What this task involves | Output as a JSON list of strings the lines of the items from the line holding "The image size is (877, 493)." through the final line of the items, inclusive. Use one string per line and omit blank lines.

Stored data entries

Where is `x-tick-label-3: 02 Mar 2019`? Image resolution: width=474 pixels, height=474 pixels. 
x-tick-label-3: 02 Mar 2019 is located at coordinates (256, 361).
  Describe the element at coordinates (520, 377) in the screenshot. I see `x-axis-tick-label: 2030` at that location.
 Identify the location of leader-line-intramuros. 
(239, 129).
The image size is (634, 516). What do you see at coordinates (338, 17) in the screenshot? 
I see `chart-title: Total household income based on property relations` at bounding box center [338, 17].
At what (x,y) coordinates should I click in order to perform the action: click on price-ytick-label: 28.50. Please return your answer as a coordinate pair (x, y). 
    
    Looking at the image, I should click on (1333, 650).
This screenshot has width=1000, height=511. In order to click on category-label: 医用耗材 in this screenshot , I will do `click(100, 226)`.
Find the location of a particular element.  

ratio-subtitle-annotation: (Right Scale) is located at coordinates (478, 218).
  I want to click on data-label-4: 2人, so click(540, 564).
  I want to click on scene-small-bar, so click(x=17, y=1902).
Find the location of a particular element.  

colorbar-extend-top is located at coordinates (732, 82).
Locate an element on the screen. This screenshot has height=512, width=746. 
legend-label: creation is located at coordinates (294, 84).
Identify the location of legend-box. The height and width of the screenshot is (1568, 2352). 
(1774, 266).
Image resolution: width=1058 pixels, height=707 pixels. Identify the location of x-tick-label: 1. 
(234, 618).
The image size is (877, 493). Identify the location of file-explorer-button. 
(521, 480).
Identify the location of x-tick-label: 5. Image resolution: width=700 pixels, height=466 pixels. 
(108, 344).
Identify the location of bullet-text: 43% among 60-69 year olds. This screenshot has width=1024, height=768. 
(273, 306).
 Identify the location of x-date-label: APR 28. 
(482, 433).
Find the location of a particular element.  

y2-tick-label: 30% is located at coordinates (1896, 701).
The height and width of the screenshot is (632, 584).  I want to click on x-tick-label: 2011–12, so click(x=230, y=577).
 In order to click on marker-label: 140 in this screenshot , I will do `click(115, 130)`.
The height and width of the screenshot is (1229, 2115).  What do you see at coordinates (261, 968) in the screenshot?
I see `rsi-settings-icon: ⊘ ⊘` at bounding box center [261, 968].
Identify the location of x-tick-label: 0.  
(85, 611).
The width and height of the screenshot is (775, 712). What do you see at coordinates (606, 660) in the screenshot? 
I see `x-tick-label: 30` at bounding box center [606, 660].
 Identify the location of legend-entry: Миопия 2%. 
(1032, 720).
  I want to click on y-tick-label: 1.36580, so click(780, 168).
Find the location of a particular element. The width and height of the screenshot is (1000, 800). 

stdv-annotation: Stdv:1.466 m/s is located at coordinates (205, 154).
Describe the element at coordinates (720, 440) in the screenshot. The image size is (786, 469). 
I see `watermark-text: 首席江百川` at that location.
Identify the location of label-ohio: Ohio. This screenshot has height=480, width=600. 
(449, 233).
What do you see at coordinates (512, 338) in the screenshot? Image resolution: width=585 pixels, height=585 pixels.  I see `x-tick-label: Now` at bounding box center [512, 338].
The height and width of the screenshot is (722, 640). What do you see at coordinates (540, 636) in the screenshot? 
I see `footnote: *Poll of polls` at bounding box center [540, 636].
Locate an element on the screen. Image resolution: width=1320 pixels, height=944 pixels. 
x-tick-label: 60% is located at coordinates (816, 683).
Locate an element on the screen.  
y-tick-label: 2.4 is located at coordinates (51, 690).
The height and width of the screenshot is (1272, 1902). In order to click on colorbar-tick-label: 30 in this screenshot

Task answer |
[
  "The image size is (877, 493). Identify the location of file-explorer-button. ",
  "(521, 480).",
  "Identify the location of x-tick-label: 5. Image resolution: width=700 pixels, height=466 pixels. ",
  "(108, 344).",
  "Identify the location of bullet-text: 43% among 60-69 year olds. This screenshot has width=1024, height=768. ",
  "(273, 306).",
  " Identify the location of x-date-label: APR 28. ",
  "(482, 433).",
  "Find the location of a particular element.  ",
  "y2-tick-label: 30% is located at coordinates (1896, 701).",
  "The height and width of the screenshot is (632, 584).  I want to click on x-tick-label: 2011–12, so click(x=230, y=577).",
  " In order to click on marker-label: 140 in this screenshot , I will do `click(115, 130)`.",
  "The height and width of the screenshot is (1229, 2115).  What do you see at coordinates (261, 968) in the screenshot?",
  "I see `rsi-settings-icon: ⊘ ⊘` at bounding box center [261, 968].",
  "Identify the location of x-tick-label: 0.  ",
  "(85, 611).",
  "The width and height of the screenshot is (775, 712). What do you see at coordinates (606, 660) in the screenshot? ",
  "I see `x-tick-label: 30` at bounding box center [606, 660].",
  " Identify the location of legend-entry: Миопия 2%. ",
  "(1032, 720).",
  "  I want to click on y-tick-label: 1.36580, so click(780, 168).",
  "Find the location of a particular element. The width and height of the screenshot is (1000, 800). ",
  "stdv-annotation: Stdv:1.466 m/s is located at coordinates (205, 154).",
  "Describe the element at coordinates (720, 440) in the screenshot. The image size is (786, 469). ",
  "I see `watermark-text: 首席江百川` at that location.",
  "Identify the location of label-ohio: Ohio. This screenshot has height=480, width=600. ",
  "(449, 233).",
  "What do you see at coordinates (512, 338) in the screenshot? Image resolution: width=585 pixels, height=585 pixels.  I see `x-tick-label: Now` at bounding box center [512, 338].",
  "The height and width of the screenshot is (722, 640). What do you see at coordinates (540, 636) in the screenshot? ",
  "I see `footnote: *Poll of polls` at bounding box center [540, 636].",
  "Locate an element on the screen. Image resolution: width=1320 pixels, height=944 pixels. ",
  "x-tick-label: 60% is located at coordinates (816, 683).",
  "Locate an element on the screen.  ",
  "y-tick-label: 2.4 is located at coordinates (51, 690).",
  "The height and width of the screenshot is (1272, 1902). In order to click on colorbar-tick-label: 30 in this screenshot"
]